AMS-Schulungen finden trotz Lockdowns statt

AMS-Schulungen finden trotz Lockdowns statt
Berufliche Aus- und Weiterbildung erneut von Covid-Einschränkungen ausgenommen. Praktische Umsetzung sorgt für Probleme.

Sind Arbeitslose weniger infektiös als Schülerinnen und Schüler? Das fragen sich erneut viele Teilnehmerinnen und -teilnehmer von AMS-Schulungen, die trotz Angst vor Ansteckung nicht einfach zu Hause bleiben dürfen. Denn trotz notwendiger Kontakteinschränkung und steigender Infektionszahlen finden die AMS-Kurse weiterhin überwiegend im Präsenzunterricht statt, bestätigt das AMS eine Anfrage des KURIER. Arbeitslose dürfen daher auch nicht selbst entscheiden, ob sie in den Kurs kommen wollen oder nicht.

3-G-Regel und Maskenpflicht

Wie schon in den früheren Covid-Maßnahmenverordnungen sind berufliche Aus- und Weiterbildungsmaßnahmen auch diesmal vom Lockdown ausgenommen. Es gilt aber die 3-G-Regel für den Arbeitsplatz sowie FFP2-Maskenpflichtt in allen Kursräumen. Überall dort, wo es möglich und sinnvoll sei, soll auf Fernunterricht umgestellt werden, sagt Helmut Rainer von der Abteilung Förderungen im  AMS. „Wir haben aber viele praktische Ausbildungen, etwa in Werkstätten, wo das nicht möglich ist“.
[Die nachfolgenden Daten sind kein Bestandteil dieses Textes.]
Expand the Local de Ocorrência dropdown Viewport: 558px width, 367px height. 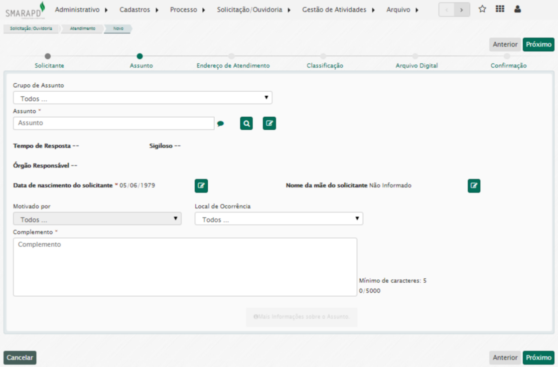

IT-mäßig schlecht ausgestattet

AMS-Trainer berichten, dass viele Arbeitslose IT-mäßig nicht entsprechend ausgerüstet seien, oft in prekären Wohnverhältnissen leben und daher nicht einfach ins Homeoffice geschickt werden könnten. Es gebe zwar Leih-Laptops, doch diese stünden bei weitem nicht überall zur Verfügung. In den Schulungen komme es aber allein schon wegen vieler K1-Kontaktpersonen in Quarantäne  immer wieder zu Absenzen, was den Unterricht schwierig mache.

Der Verein „Aktive Arbeitslose“ fordert angesichts der akuten Infektionslage, den Arbeitslosen die Teilnahme an den AMS-Kursen bis auf weiteres freizustellen.

AMS bleibt offen

Die AMS-Dienststellen bleiben im Lockdown geöffnet. Vereinbarte Beratungstermine  bleiben aufrecht, es gilt  aber auch hier die 3-G-Regel und FFP2-Maskenpflicht.    Selbstbedienungsterminals und PCs in den Geschäftsstellen sind während des Lockdowns aber nicht benutzbar.  „Wo immer es möglich ist, bitten wir, für den Kontakt zum AMS das eAMS-Konto zu verwenden. Wir werden uns bemühen, eine große Zahl der Kontakte telefonisch abzuhalten“, heißt es beim AMS Wien.   

Wifi Wien stellt stationären Kursbetrieb ein

Beim Wifi entschloss man sich kurzfristig, den Kursbetrieb vorort vorübergehend einzustellen. "Zwischen 22.11.2021 und 24.11.2021 finden keine Kurse in Präsenz statt, teilweise davon ausgenommen sind Prüfungen", heißt es auf der Homepage. "Soweit möglich, werden die Kurse auf Distance Learning umgestellt. Wenn nicht möglich, werden sie verschoben".

Sicherheitskonzept beim bfi Wien

Beim bfi Wien, einem der größten Ausbildungspartner des AMS, wird in den nächsten Tagen überall dort auf Distance Learning umgestellt, "wo es die Ausbildung zulässt", sagt bfi-Wien-Sprecher Jan Weinrich. Dies sei aber bei handwerklichen Schulungen, etwa Schweißerkursen, nicht möglich. Dort gelten für alle Teilnehmerinnen und Teilnehmer 3-G-Regel und FFP2-Maskenpflicht. Das bereits erprobte Sicherheitskonzept sehe auch ein Ausdünnen der Kursräume sowie regelmäßiges Lüften vor. Ferner würden an den bfi-Standorten regelmäßig Impftermine angeboten.

AK fordert Verzicht auf Sanktionen

Der oberösterreichische Arbeiterkammer-Präsident Johann Kalliauer forderte am Montag, dass das AMS wegen der schwierigen Situation während des neuerlichen Lockdowns auf Sanktionen gegenüber Arbeitssuchenden verzichtet. Eine sechs- bis achtwöchige Sperre des Arbeitslosengeldes oder der Notstandshilfe würde in der jetzigen Situation eine Katastrophe für die Betroffenen bedeuten.